* _Required work_
Find the string "picker" in the records. Copy each line that has it.

* _Data records_
:::

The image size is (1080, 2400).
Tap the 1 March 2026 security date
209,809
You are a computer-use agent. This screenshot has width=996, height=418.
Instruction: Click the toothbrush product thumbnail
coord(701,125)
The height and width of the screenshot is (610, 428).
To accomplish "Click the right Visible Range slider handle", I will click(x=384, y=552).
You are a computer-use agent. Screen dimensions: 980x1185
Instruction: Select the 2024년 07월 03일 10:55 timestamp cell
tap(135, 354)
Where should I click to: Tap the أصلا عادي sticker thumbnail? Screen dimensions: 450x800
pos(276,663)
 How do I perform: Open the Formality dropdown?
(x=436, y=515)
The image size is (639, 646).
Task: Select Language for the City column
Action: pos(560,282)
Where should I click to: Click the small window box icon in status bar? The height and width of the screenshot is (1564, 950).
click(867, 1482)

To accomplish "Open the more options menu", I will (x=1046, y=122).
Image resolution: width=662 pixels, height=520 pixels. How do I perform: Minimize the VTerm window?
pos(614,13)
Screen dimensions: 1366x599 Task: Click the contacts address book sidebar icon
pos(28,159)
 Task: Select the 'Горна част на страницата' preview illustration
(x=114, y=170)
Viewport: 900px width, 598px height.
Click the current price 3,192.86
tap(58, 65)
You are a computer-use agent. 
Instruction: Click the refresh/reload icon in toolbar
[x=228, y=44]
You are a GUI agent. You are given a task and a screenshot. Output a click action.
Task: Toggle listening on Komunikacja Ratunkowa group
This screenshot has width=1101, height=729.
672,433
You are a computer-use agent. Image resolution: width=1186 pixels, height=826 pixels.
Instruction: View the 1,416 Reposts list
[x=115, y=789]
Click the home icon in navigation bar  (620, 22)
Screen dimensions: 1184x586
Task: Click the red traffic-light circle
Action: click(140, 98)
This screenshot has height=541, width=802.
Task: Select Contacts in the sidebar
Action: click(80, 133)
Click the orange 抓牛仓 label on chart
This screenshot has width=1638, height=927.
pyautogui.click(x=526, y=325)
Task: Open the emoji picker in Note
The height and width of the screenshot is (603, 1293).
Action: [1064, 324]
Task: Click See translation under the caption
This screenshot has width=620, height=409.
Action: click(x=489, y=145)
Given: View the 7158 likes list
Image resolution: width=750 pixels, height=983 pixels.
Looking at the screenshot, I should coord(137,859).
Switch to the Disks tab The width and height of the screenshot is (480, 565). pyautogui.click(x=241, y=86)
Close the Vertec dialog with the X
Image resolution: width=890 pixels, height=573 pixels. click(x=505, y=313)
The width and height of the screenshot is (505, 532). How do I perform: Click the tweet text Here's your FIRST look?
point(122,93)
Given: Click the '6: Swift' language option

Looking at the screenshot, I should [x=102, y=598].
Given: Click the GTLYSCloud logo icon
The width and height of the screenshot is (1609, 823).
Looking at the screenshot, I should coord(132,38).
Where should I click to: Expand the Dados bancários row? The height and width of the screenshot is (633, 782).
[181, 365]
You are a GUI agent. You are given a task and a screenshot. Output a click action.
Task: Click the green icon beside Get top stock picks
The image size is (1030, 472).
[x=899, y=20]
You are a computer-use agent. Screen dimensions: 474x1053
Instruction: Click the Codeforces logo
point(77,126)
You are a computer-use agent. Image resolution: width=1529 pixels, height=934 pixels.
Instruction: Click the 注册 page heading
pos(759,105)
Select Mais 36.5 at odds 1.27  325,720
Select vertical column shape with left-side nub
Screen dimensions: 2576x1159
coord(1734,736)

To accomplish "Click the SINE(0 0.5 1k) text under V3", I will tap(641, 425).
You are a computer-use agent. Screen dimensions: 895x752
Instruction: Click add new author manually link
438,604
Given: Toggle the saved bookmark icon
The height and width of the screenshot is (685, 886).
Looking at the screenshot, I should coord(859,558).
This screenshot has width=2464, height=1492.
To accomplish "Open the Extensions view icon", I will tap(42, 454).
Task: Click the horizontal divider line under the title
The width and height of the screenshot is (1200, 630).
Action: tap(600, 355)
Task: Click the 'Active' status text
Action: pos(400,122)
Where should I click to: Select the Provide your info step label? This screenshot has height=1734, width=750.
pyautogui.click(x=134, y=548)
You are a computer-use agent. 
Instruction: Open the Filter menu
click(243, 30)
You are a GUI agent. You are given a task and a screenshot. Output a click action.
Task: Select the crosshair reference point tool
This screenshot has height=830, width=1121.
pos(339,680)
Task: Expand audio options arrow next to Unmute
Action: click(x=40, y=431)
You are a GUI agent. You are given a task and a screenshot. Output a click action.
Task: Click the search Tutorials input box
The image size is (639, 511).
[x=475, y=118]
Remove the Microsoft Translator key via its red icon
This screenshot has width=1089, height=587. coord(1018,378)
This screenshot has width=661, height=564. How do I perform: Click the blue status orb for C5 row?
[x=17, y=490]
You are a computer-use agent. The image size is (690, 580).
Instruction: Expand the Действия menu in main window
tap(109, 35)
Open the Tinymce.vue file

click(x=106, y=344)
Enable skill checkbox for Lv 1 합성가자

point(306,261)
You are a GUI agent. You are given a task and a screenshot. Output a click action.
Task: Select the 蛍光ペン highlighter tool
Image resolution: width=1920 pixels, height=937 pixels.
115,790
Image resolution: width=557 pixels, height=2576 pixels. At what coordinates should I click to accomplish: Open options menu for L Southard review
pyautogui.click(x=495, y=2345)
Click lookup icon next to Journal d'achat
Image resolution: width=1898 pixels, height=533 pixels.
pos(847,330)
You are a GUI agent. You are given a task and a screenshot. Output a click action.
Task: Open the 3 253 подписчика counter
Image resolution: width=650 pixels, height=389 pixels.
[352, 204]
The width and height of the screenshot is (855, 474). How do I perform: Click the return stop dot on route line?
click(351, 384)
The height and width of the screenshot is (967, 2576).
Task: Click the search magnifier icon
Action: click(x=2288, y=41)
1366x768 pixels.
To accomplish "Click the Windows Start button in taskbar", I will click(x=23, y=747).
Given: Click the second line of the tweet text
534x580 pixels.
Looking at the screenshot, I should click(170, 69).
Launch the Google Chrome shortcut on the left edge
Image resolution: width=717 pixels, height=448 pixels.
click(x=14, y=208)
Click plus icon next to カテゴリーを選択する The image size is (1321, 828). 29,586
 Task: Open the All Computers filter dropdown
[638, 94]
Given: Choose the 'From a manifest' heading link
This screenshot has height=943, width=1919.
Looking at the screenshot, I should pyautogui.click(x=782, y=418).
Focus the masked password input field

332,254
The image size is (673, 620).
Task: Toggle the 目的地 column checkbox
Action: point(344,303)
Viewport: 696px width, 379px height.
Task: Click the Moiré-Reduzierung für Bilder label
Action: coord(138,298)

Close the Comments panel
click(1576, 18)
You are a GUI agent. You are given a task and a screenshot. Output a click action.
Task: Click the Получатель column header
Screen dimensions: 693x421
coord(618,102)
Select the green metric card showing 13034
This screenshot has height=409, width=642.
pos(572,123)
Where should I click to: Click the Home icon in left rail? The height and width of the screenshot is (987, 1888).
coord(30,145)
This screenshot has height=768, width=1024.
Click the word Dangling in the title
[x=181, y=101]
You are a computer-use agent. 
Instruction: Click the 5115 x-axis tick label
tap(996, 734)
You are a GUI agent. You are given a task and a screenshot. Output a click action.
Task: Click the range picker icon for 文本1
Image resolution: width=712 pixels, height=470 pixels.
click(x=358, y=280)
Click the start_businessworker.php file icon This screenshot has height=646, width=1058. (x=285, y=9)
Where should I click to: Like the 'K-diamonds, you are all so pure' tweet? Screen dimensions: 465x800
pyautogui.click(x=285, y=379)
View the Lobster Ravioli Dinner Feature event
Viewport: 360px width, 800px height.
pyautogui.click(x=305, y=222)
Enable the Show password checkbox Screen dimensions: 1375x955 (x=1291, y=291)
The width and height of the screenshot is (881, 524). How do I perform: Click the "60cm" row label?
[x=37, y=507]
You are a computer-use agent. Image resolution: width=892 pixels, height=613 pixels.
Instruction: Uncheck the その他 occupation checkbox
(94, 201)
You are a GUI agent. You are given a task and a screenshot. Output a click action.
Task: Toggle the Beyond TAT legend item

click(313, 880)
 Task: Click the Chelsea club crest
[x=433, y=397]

:::

* _Worked solution_
Task: Open the emoji picker in Note
Task: Click the range picker icon for 文本1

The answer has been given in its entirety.